MI-773, a breaker of the MDM2/p53 axis, exhibits anticancer effects in neuroblastoma via downregulation of INSM1
- Oncol Lett. 2021 Dec;22(6):838. doi: 10.3892/ol.2021.13099.
- 1. School of Basic Medicine and Biological Sciences, Soochow University, Suzhou, Jiangsu 215003, P.R. China.
- 2. Institute of Pediatric Research, Children's Hospital of Soochow University, Suzhou, Jiangsu 215003, P.R. China.
- 3. Intensive Care Unit, Children's Hospital of Soochow University, Suzhou, Jiangsu 215003, P.R. China.
- 4. Department of Hematology, Children's Hospital of Soochow University, Suzhou, Jiangsu 215003, P.R. China.

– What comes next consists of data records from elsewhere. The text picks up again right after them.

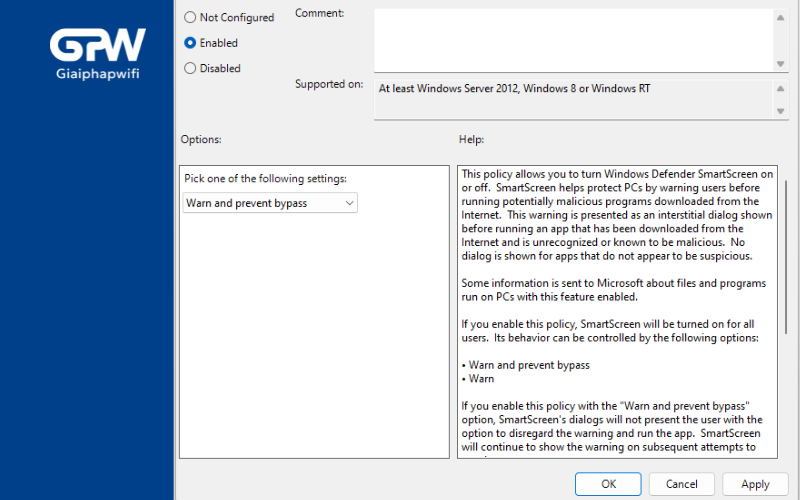Click the dropdown chevron arrow in Options
The width and height of the screenshot is (800, 500).
point(349,203)
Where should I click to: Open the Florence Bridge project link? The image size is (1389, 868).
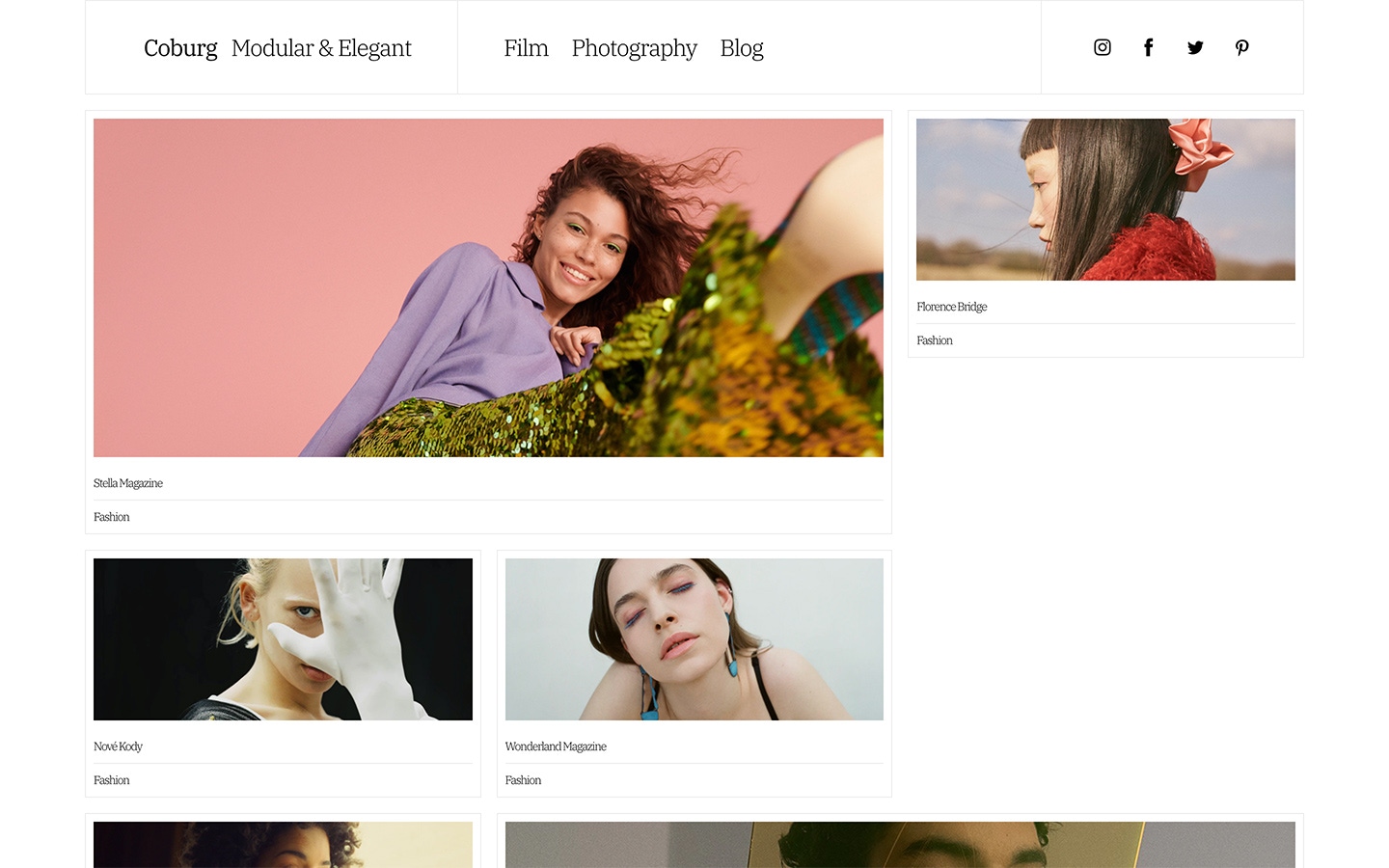(952, 307)
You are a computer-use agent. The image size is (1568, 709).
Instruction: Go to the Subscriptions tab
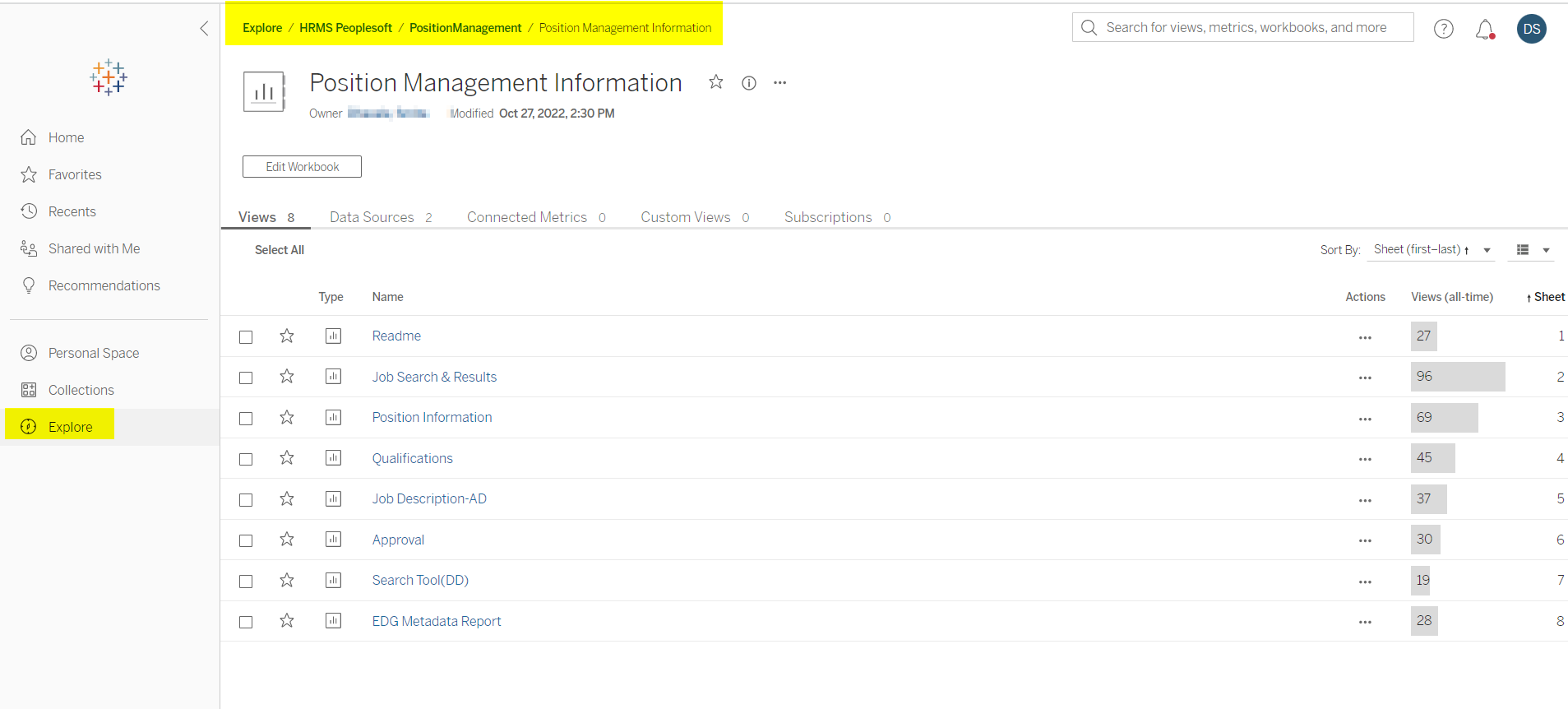coord(836,217)
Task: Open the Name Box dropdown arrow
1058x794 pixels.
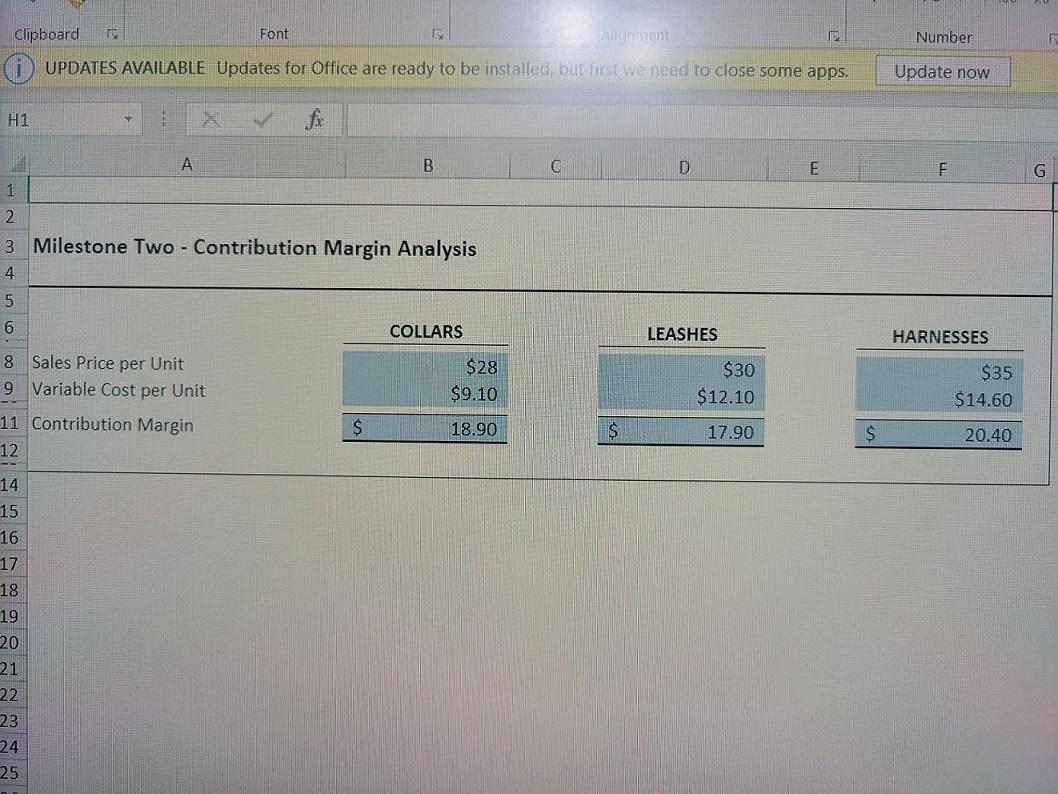Action: click(x=128, y=119)
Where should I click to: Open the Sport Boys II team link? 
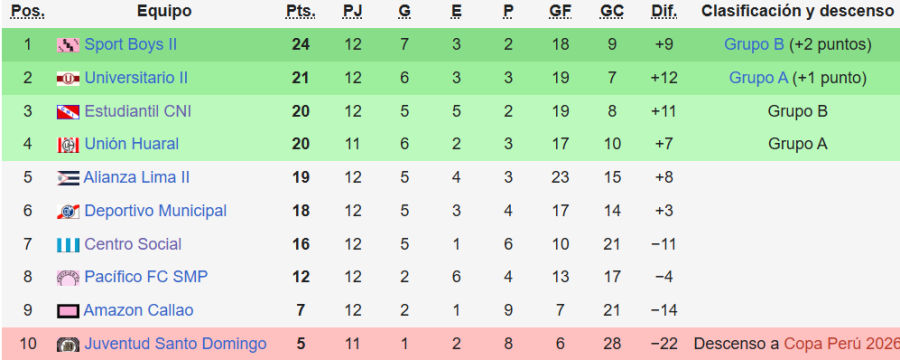(x=130, y=44)
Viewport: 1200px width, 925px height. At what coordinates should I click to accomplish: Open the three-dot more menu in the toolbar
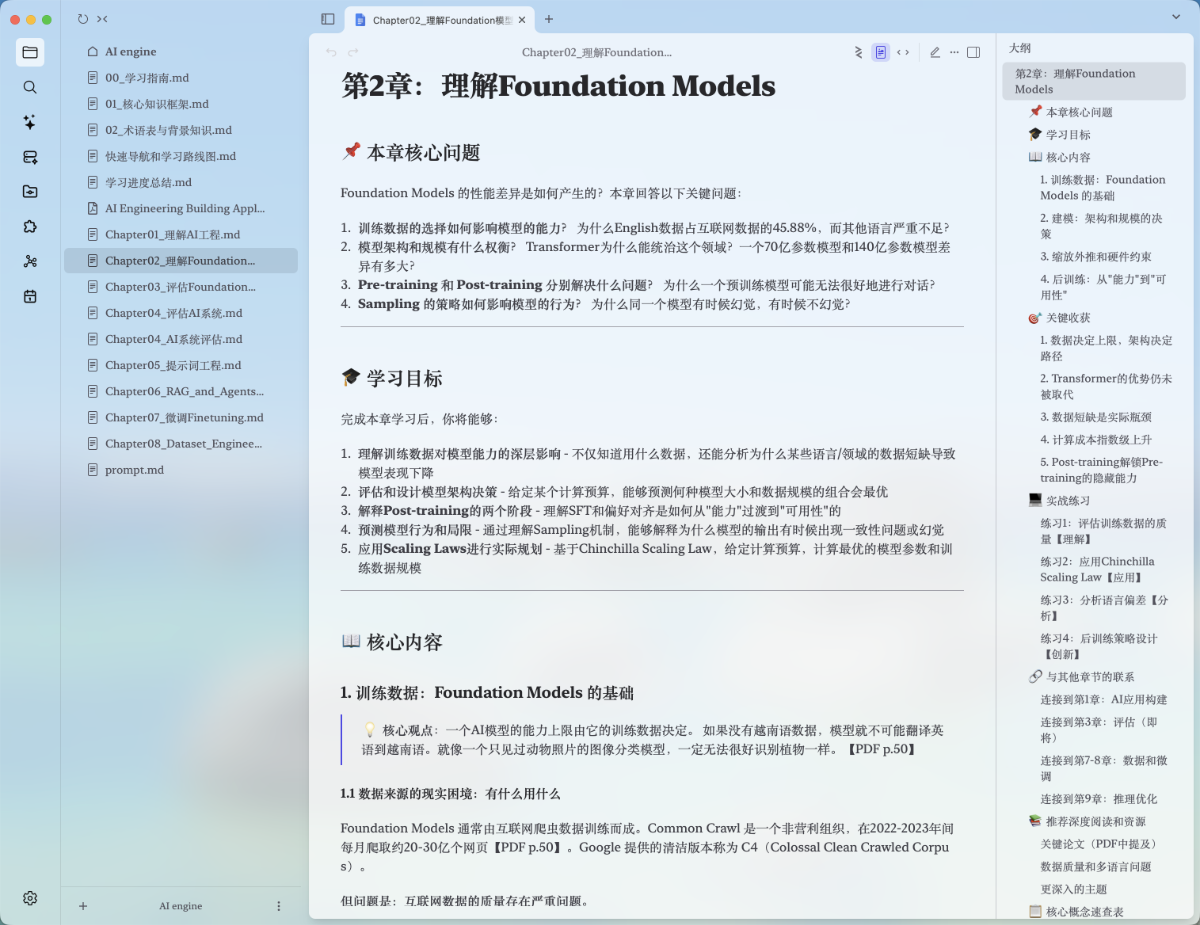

Neuroblastoma (NB) is a common pediatric malignancy associated with poor outcomes. Recent studies have shown that murine double minute2 homolog (MDM2) protein inhibitors are promising Anticancer agents. MI-773 is a novel and specific antagonist of MDM2, however, the molecular mechanism of its anti-NB activity remains unclear. NB cell viability was measured by Cell Counting Kit-8 assay following MI-773 treatment. Cell cycle progression was analyzed using PI staining and Apoptosis was assessed using Annexin V/PI staining. The molecular mechanisms by which MI-773 exerted its effects were investigated using a microarray. The results showed that disturbance of the MDM2/p53 axis by MI-773 resulted in potent suppression of proliferation, induction of Apoptosis and cell cycle arrest in NB cells. In addition, microarray analysis showed that MI-773 led to significant downregulation of genes involved in the G2/M phase checkpoint and upregulation of hallmark gene associated with the p53 pathway. Meanwhile, knockdown of insulinoma-associated 1 decreased proliferation and increased Apoptosis of NB cells. In conclusion, the present study demonstrated that MI-773 exhibited high selectivity and blockade affinity for the interaction between MDM2 and TP53 and may serve as a novel strategy for the treatment of NB.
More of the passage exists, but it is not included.